Tina Bru, Norway’s minister of petroleum and energy, said the expansion was necessary to create jobs and generate wealth.

“We need new [oil] discoveries to uphold employment and value creation,” Bru said.

She added: "Regular access to new exploration acreage is crucial to maintaining activity on the Norwegian continental shelf. By initiating the 25th licensing round, while we have the annual allocations in [mature] areas, the oil and gas industry gains access to acreage in both lesser-known and well-known areas."

Norway is already western Europe’s largest oil producer and has amassed the world’s biggest sovereign wealth fund, valued at more than $1 trillion.

Norway, a party to the Paris agreement on global warming, has promised to reduce carbon dioxide emissions.

As such, environmentalists are outraged by Norway’s deeper foray into the Arctic.
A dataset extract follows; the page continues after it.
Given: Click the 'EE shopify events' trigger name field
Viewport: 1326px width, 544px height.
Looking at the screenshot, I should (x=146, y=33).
“This clearly shows the Norwegian government’s actions are not based on what is scientifically required to address the climate crisis,” said Greenpeace’s chief in Norway, Frode Pleym. “Norway has failed to take the climate crisis seriously.”

In recent years, some of the world’s largest oil companies including Royal Dutch Shell (RDS-A), ExxonMobil (XOM) and Total (TOT), ceased oil explorations off Norway’s coast since most discoveries have either been dry or too small.
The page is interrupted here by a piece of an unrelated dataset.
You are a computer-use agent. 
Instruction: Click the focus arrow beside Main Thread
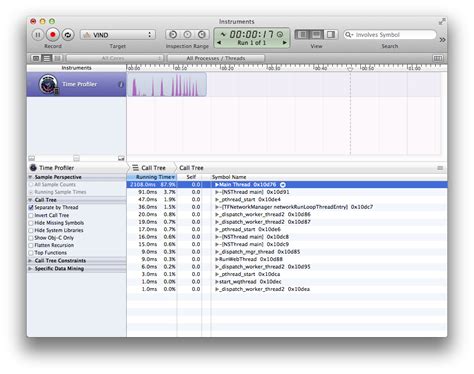point(282,185)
“This is a special invitation to [the] supermajors to return back to the [Norwegian Continental Shelf],” said Per Magnus Nysveen, head of analysis at Rystad Energy, an Oslo-based consultancy. “The exploration potential of the Barents Sea is still huge, despite a negative trend for the most recent exploration wells.”
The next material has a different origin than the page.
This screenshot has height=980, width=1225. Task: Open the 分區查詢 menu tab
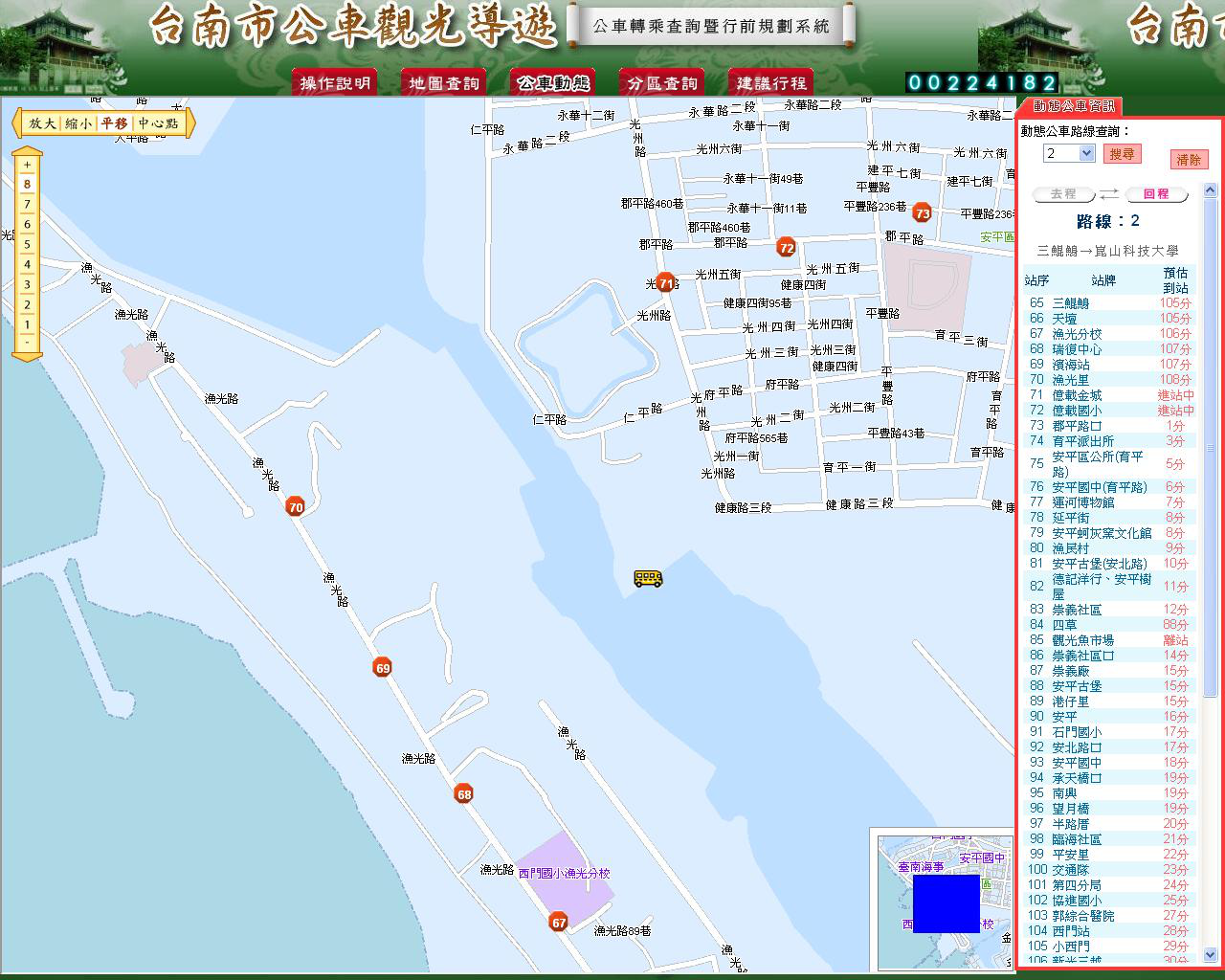pos(661,83)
Norway’s oil ministry thinks the frontier regions are the most likely to deliver large new discoveries.

According to the Norwegian Petroleum Directorate, a government agency, Norway has thus far produced 48% of the recoverable resources on the shelf -- meaning more than half of available reserves are still untapped.

The Petroleum Directorate also estimated that the Barents Sea holds up to 3,079 billion standard cubic meters of oil equivalents, of which only 87 million cubic meters has so far been produced.

Nonetheless, Norway plans to reduce its oil production by the end of the year due to the weakness in oil prices.

After the huge Johan Sverdrup oil property and the new Johan Castberg oilfield reach peak production in a few years, Norway’s oil production will decline naturally after 2023 in the absence of any significant new discoveries.

Thus far, explorations in the Barents Sea, where little infrastructure exists, have been disappointing.

The Johan Castberg field, operated by Norway’s Equinor (EQNR), is located in the region and is not due to come onstream until 2022. Equinor also operates the Snohvit gas field, the first offshore development in the southern Barents Sea -- and also holds a stake in the Goliat oil field. These are the only producing fields in Norway's Barents Sea.

"The last few months have been particularly challenging, both for oil companies and the supply industry," Bru said. "It is important not to lose sight of the more long-term prospects."